There were 2,964 households, out of which 43.1% had children under the age of 18 living with them, 49.9% were married couples living together, 15.5% had a single female householder, 5.1% had a single male householder, and 29.6% were non-families. 25.3% of all households were made up of individuals, and 11.5% had someone living alone who was 65 years of age or older. The average household size was 2.65 and the average family size was 3.17.

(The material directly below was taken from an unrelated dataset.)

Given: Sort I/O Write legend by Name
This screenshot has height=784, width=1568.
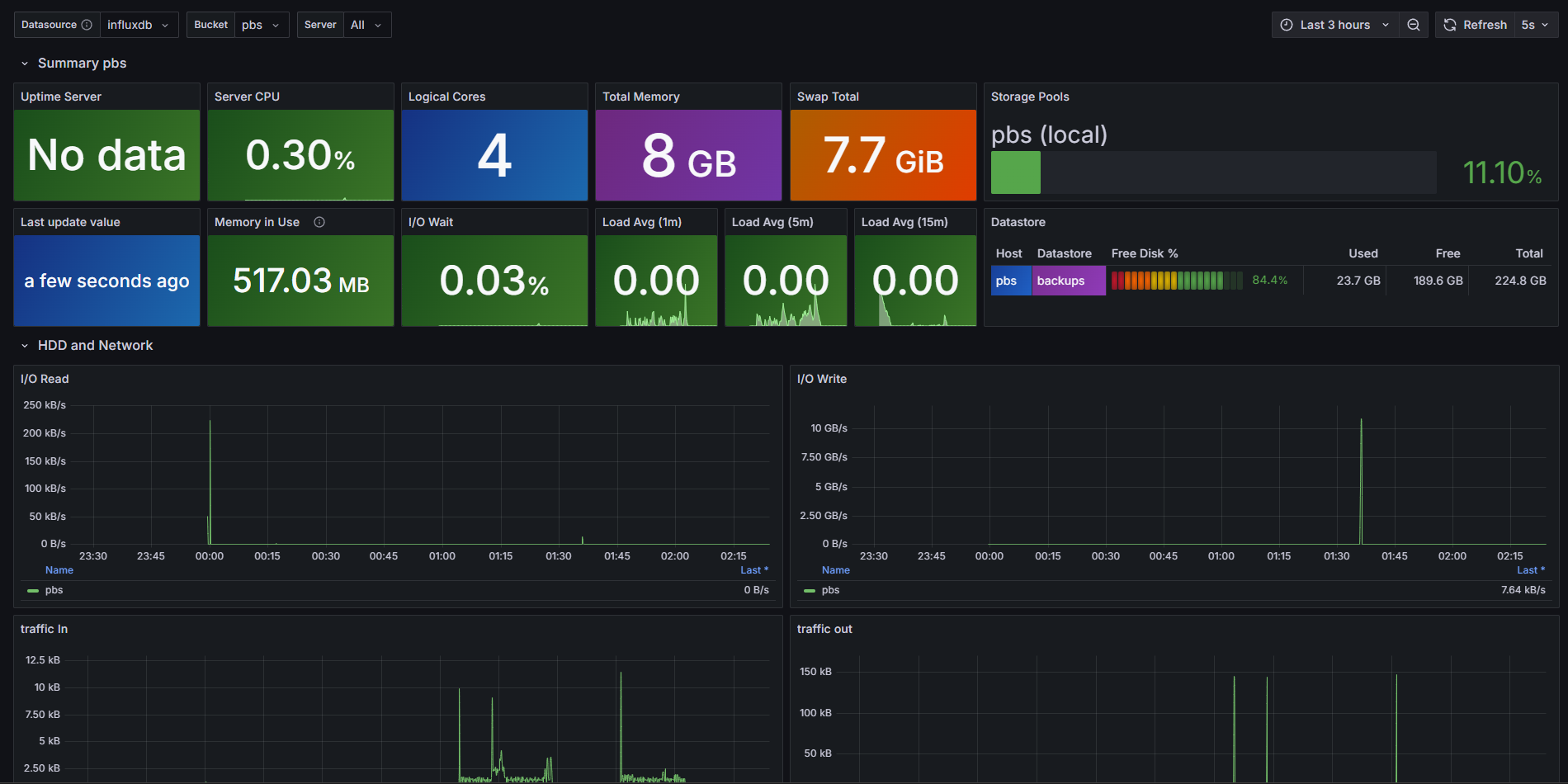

The age distribution was 29.8% under 18, 7.2% from 18 to 24, 30.4% from 25 to 44, 20.4% from 45 to 64, and 11.7% who were 65 or older. The median age was 33.8 years. For every 100 females, there were 92.7 males. For every 100 females age 18 and over, there were 86.6 males.
==Correctional facilities==
The Kentucky Department of Corrections maintains four correctional facilities in La Grange. In 1937, construction began on the Kentucky State Reformatory, the state's largest prison, which opened in 1939. Roederer Correctional Complex, which houses the Assessment and Classification Center where male inmates not sentenced to death enter the state prison system, was built in 1976. The Luther Luckett Correctional Complex and Kentucky Correctional Psychiatric Center, both in the same facility but technically two separate prisons, opened in 1983. About 4,000 inmates of various security levels are housed at these institutions.

==Education==
La Grange has a lending library, a branch of the Oldham County Public Library.

==Arts and culture==
The La Grange historic district contains numerous small businesses such as shops, eateries, and art galleries.

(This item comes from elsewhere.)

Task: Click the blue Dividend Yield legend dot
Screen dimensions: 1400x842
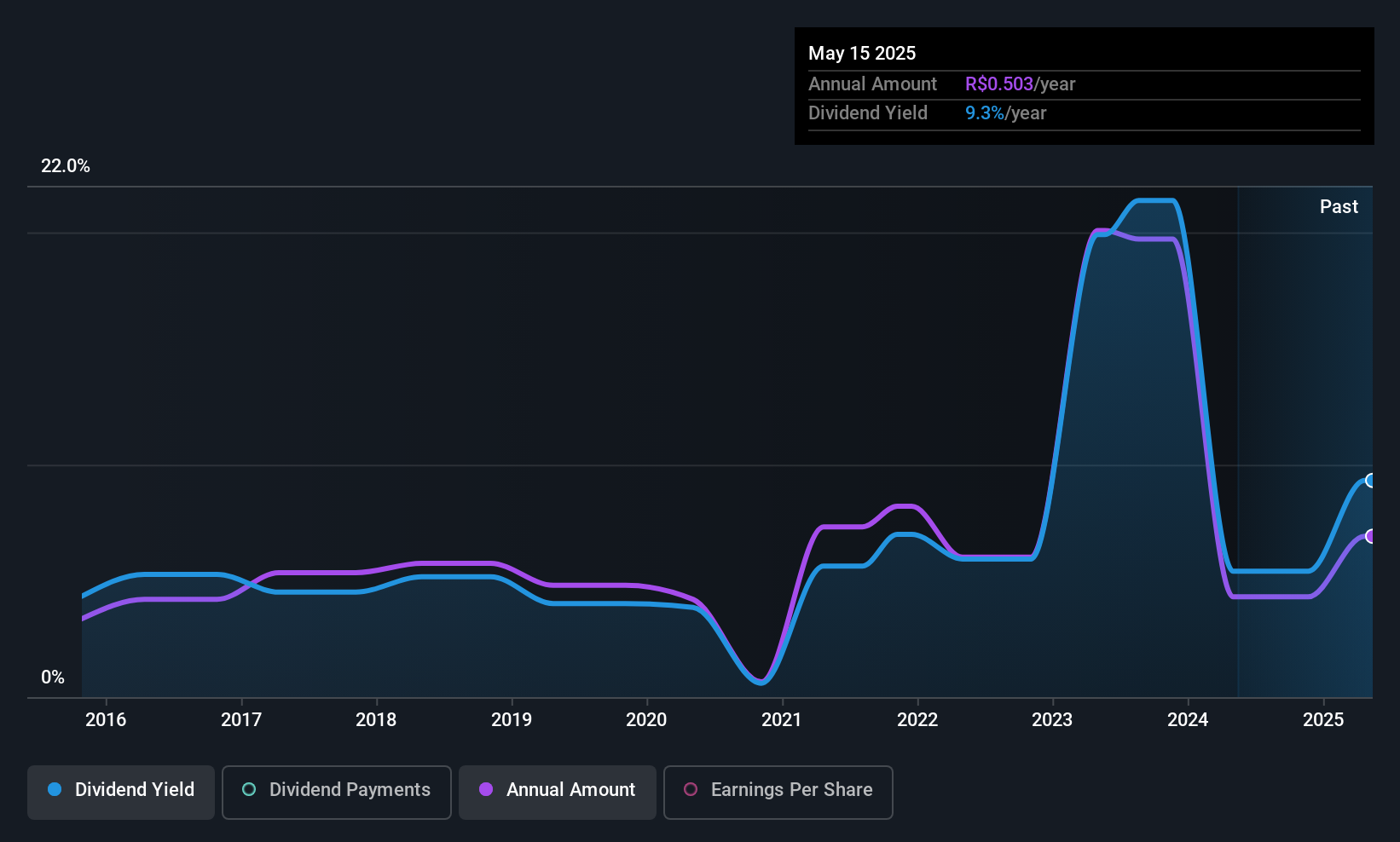Action: coord(55,789)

CSX Transportation's LCL Subdivision tracks are embedded within Main Street from 4th Avenue to Cedar Avenue creating a unique scenario where the railroad's freight trains join the street's mixed traffic.

The La Grange Railroad Museum runs parallel to the LCL Subdivision tracks. In 2011, the museum obtained the Flying Duchess, a British-built steam locomotive. The museum also has as a dining car and caboose previously owned by the Louisville & Nashville Railroad.

Discover Downtown La Grange is a nonprofit organization dedicated to promoting business, history, and community in the city.

La Grange hosts a Farmers and Artisan Market, a Kentucky Proud Market, where locally made items are sold. The market is open from mid-May through late October.

==Notable people==
- Tom Blankenship (aka Two Tone Tommy), bassist for My Morning Jacket
- D. W. Griffith, film director known for Birth of a Nation
- William J. Crowe, former Chairman of the Joint Chiefs of Staff
- Roland Isaacs, former NASCAR driver
- Robert Mallory, U.S. Representative from Kentucky
- Marvin H. McIntyre, secretary to President Franklin D. Roosevelt
- Buddy Pepper, former songwriter, pianist, composer, arranger, and actor
- Knocked Loose, hardcore punk band founded in 2013.